## Collected data entries
Start of Block
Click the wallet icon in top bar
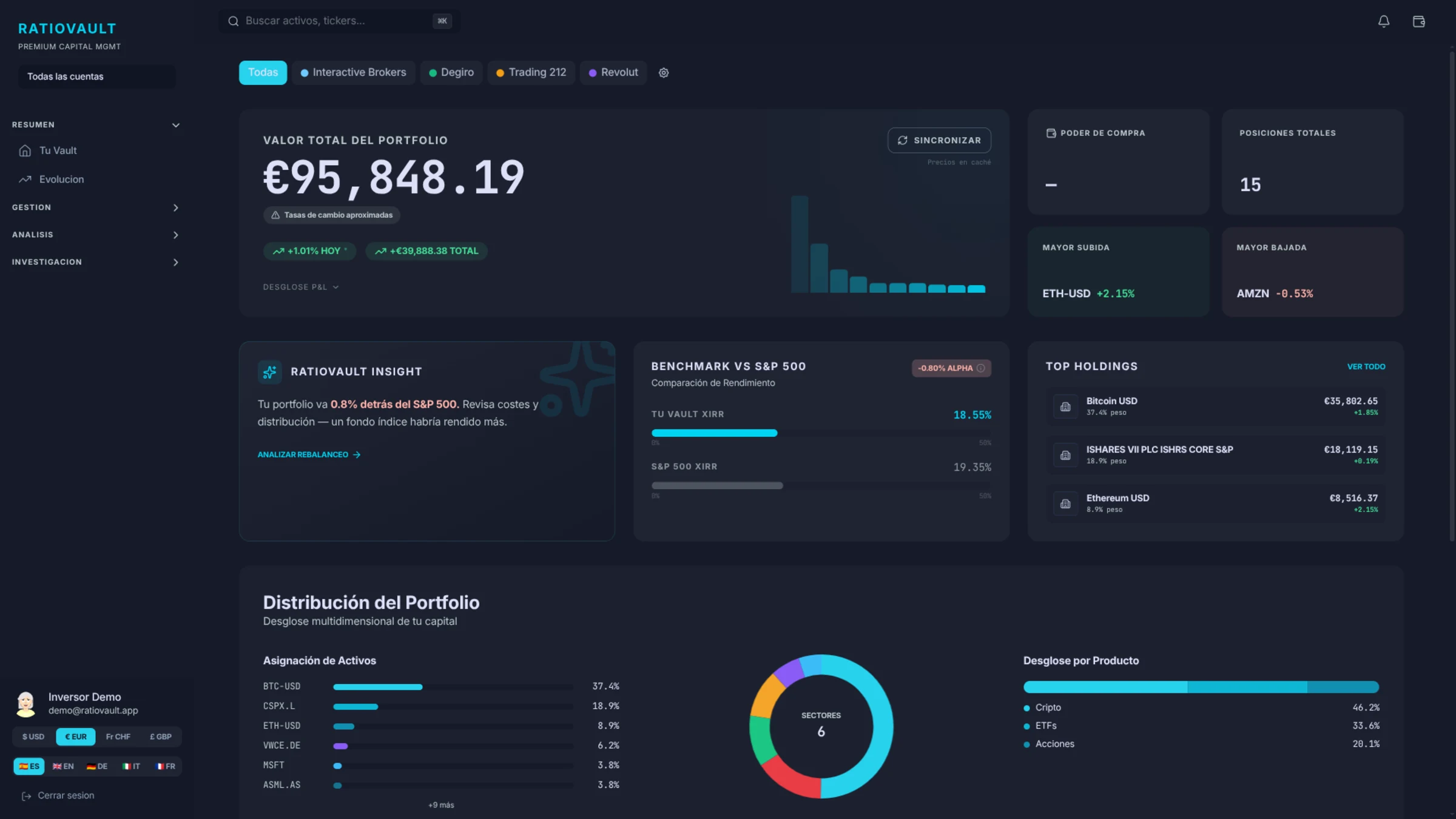This screenshot has height=819, width=1456. pyautogui.click(x=1418, y=22)
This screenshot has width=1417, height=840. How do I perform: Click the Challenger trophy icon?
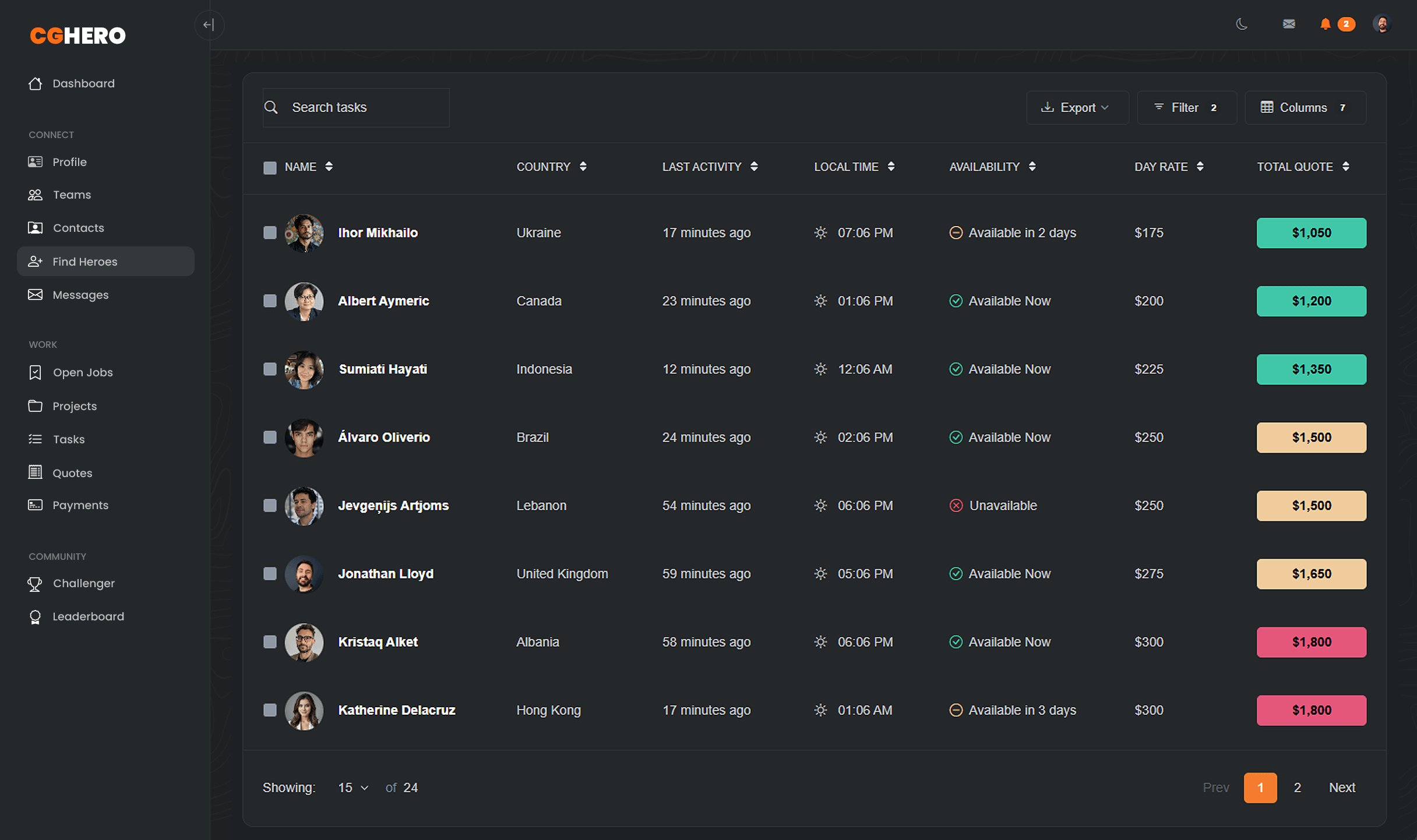35,584
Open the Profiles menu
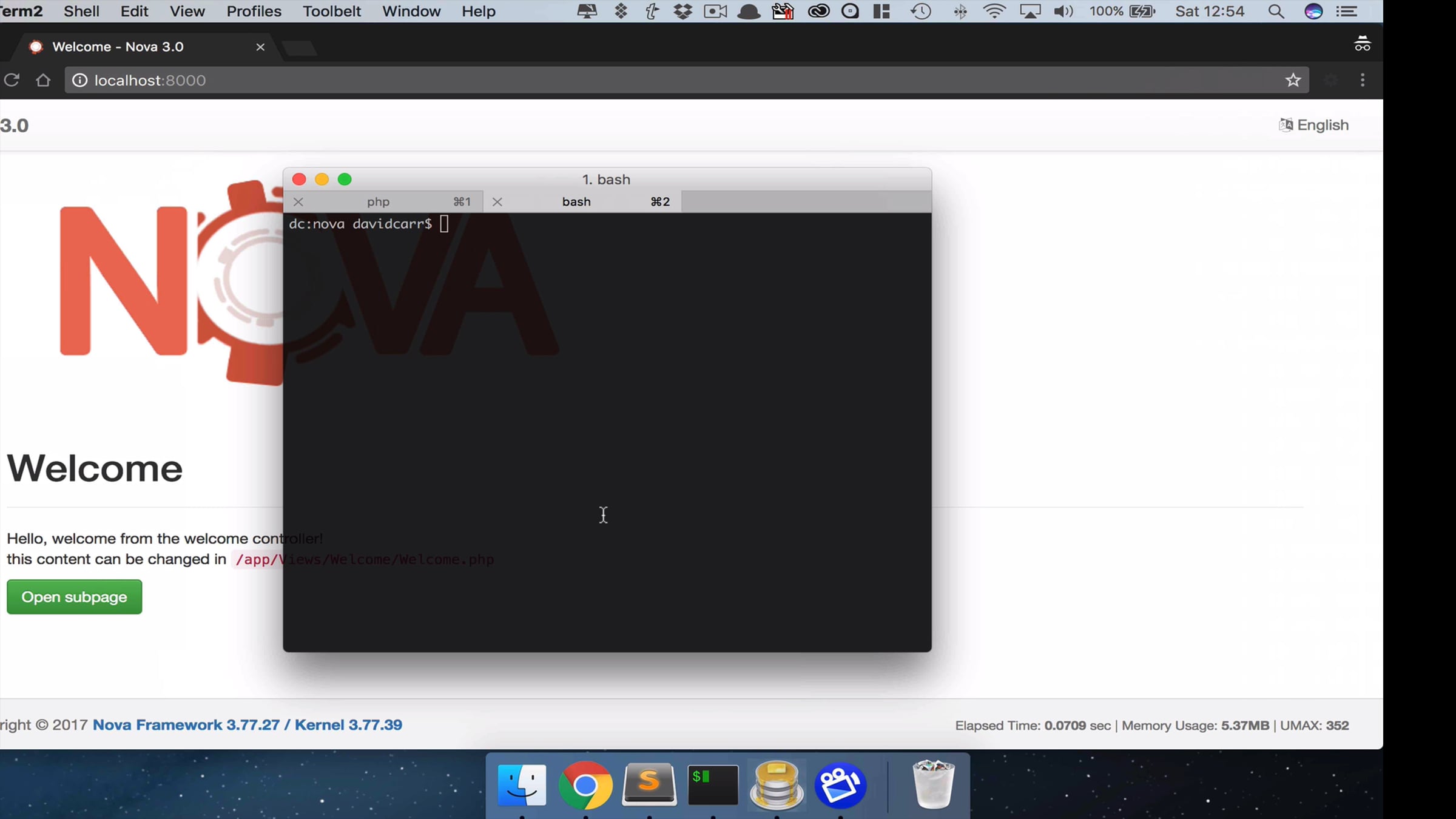 point(254,12)
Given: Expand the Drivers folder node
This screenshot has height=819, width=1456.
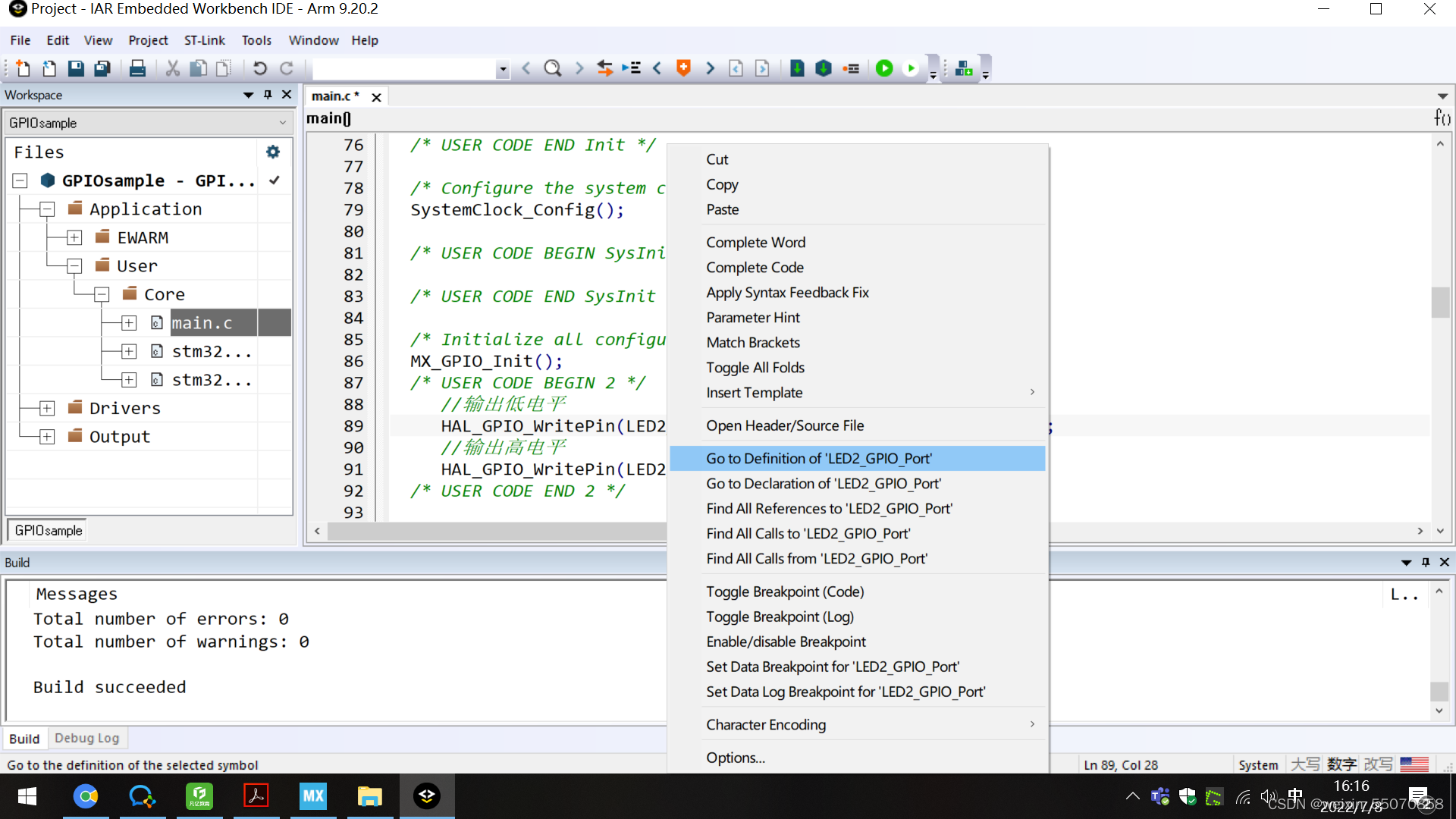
End of Block
## Exercise requirements
Line by line, transcribe the records exactly, omitting the images.

## Output for this exercise
Click the wallet icon in top bar
This screenshot has height=819, width=1456. pyautogui.click(x=1418, y=22)
This screenshot has width=1417, height=840. How do I perform: Click the Challenger trophy icon?
35,584
Open the Profiles menu
 point(254,12)
Given: Expand the Drivers folder node
This screenshot has height=819, width=1456.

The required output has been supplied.